Rows »
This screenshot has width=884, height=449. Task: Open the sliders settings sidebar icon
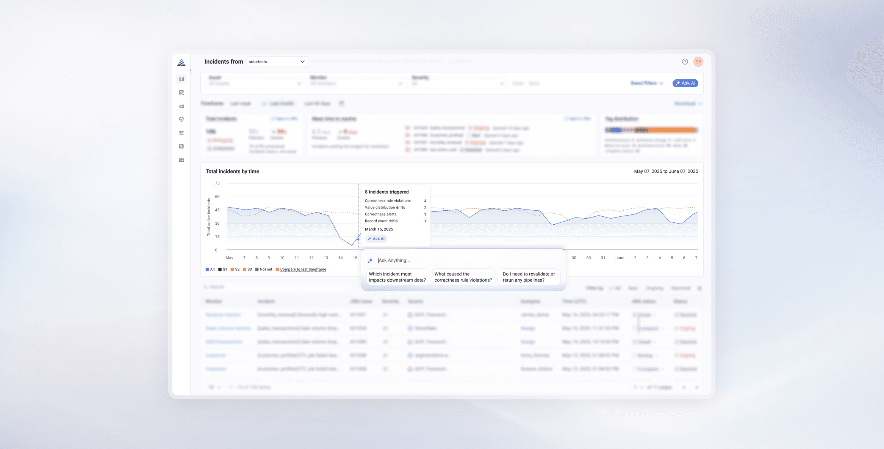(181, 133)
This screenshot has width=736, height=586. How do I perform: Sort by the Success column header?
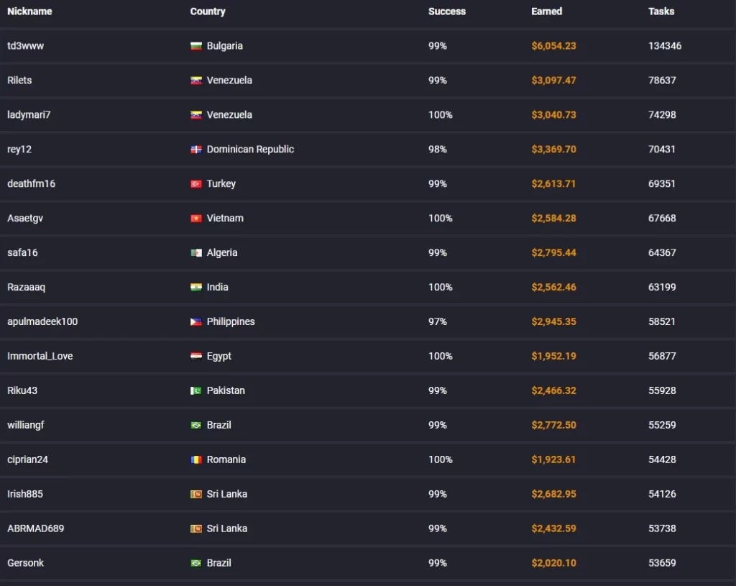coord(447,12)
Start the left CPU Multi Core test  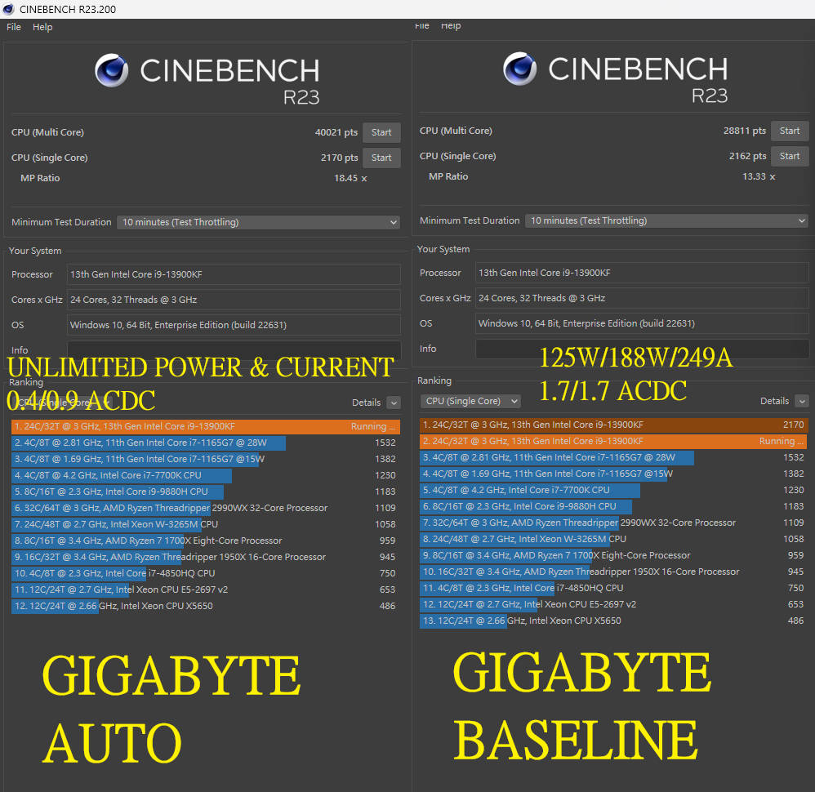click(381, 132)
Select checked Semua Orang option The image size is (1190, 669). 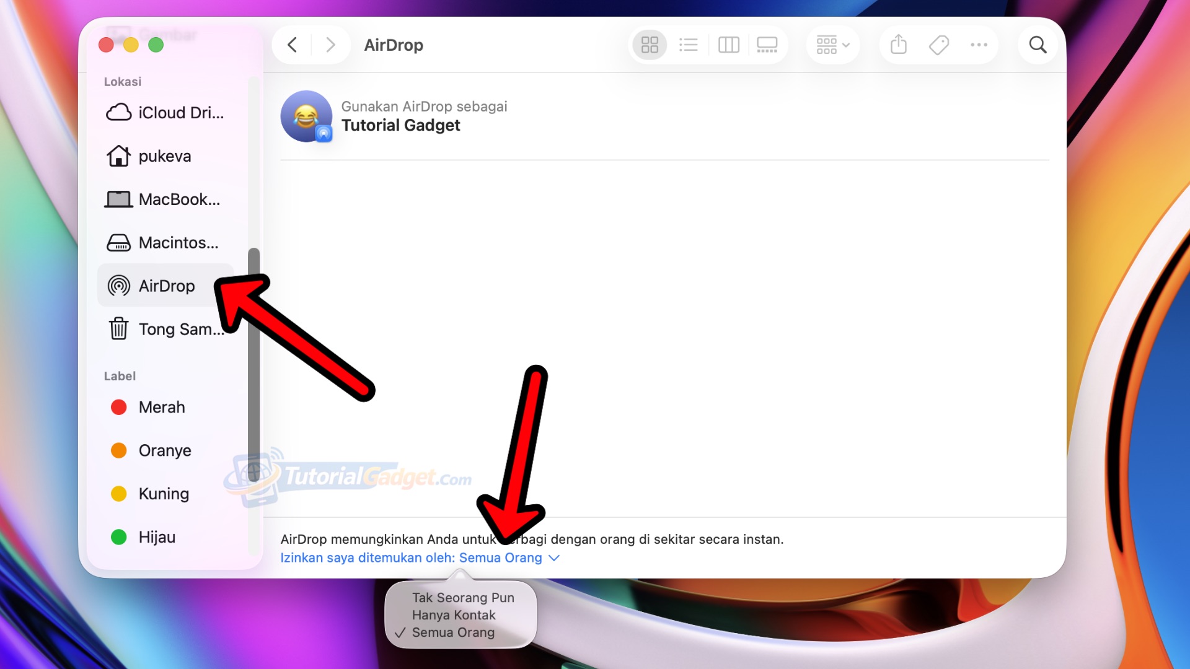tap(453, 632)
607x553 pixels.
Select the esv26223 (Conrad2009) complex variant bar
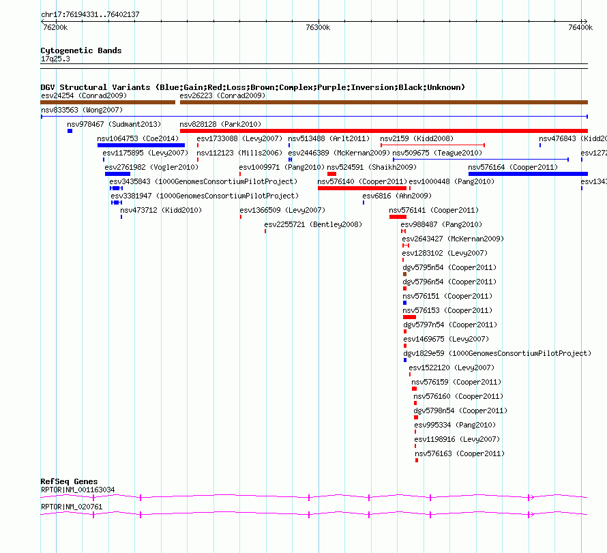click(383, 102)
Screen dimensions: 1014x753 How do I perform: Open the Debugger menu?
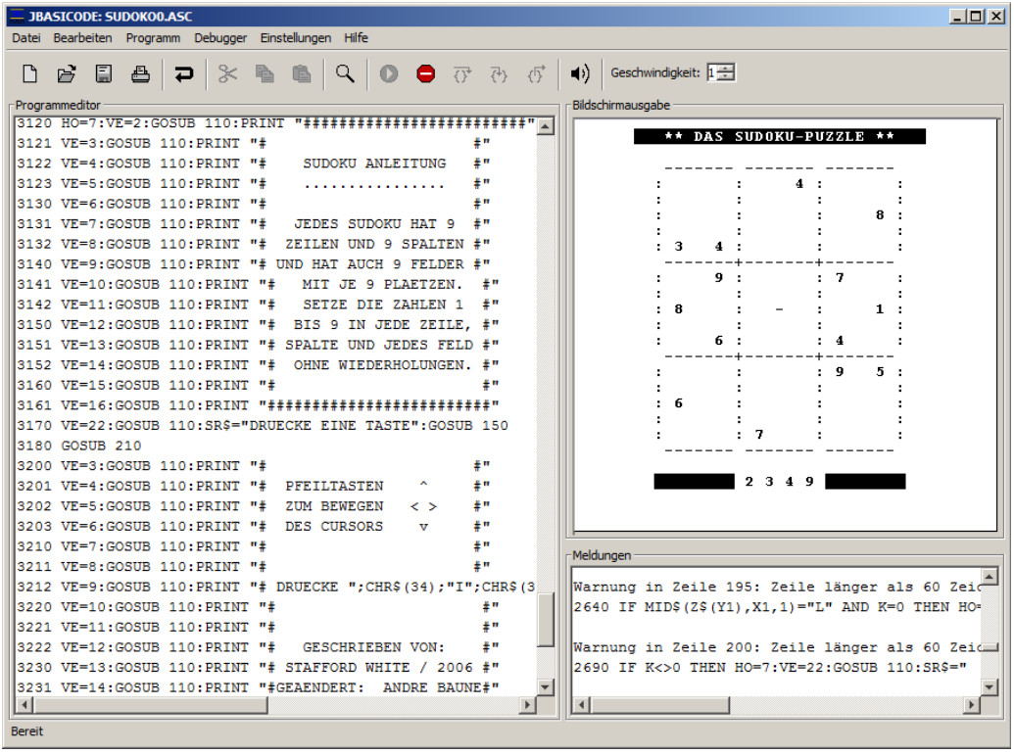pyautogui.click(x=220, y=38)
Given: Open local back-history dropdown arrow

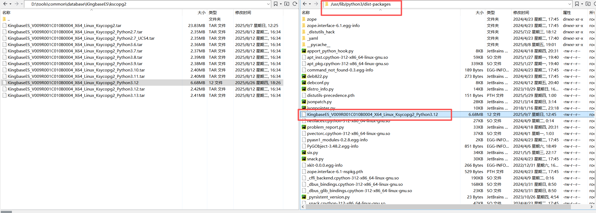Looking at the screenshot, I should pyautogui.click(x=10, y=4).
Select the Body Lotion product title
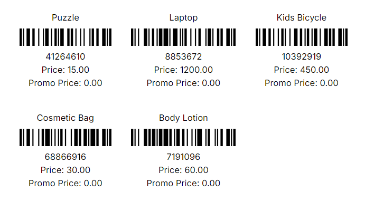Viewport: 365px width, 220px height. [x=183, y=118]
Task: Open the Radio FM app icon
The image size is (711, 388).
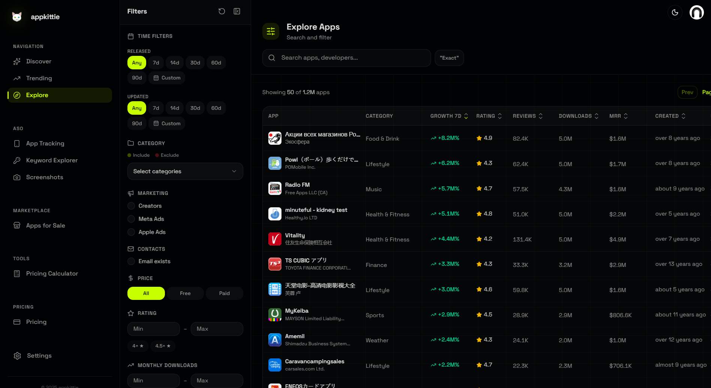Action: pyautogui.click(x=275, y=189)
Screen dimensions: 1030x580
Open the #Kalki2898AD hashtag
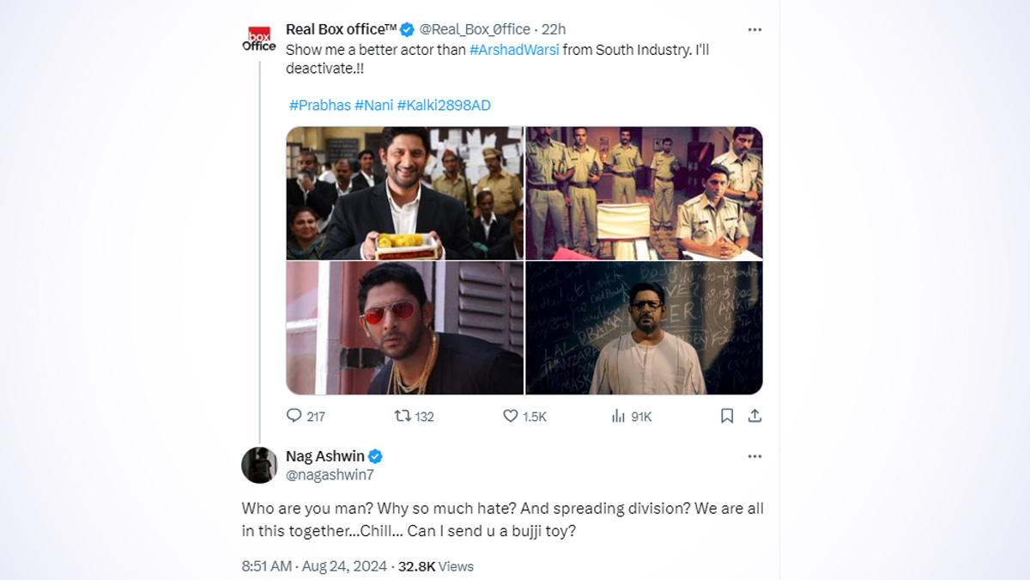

Task description »
Can you rewrite everything from the line containing "607x553 pixels." down to the end of the items, with "Select" changed to "Choose" and everything else left as is? Omit the pictures from your answer.

Reply »
607x553 pixels.
Choose the esv26223 (Conrad2009) complex variant bar
click(383, 102)
Screen dimensions: 1014x753 How do I perform: Open the Debugger menu?
pyautogui.click(x=220, y=38)
Given: Open local back-history dropdown arrow

Looking at the screenshot, I should pyautogui.click(x=10, y=4).
Choose the Body Lotion product title
Viewport: 365px width, 220px height. [x=183, y=118]
Task: Open the Radio FM app icon
The image size is (711, 388).
Action: pyautogui.click(x=275, y=189)
Screen dimensions: 1030x580
Open the #Kalki2898AD hashtag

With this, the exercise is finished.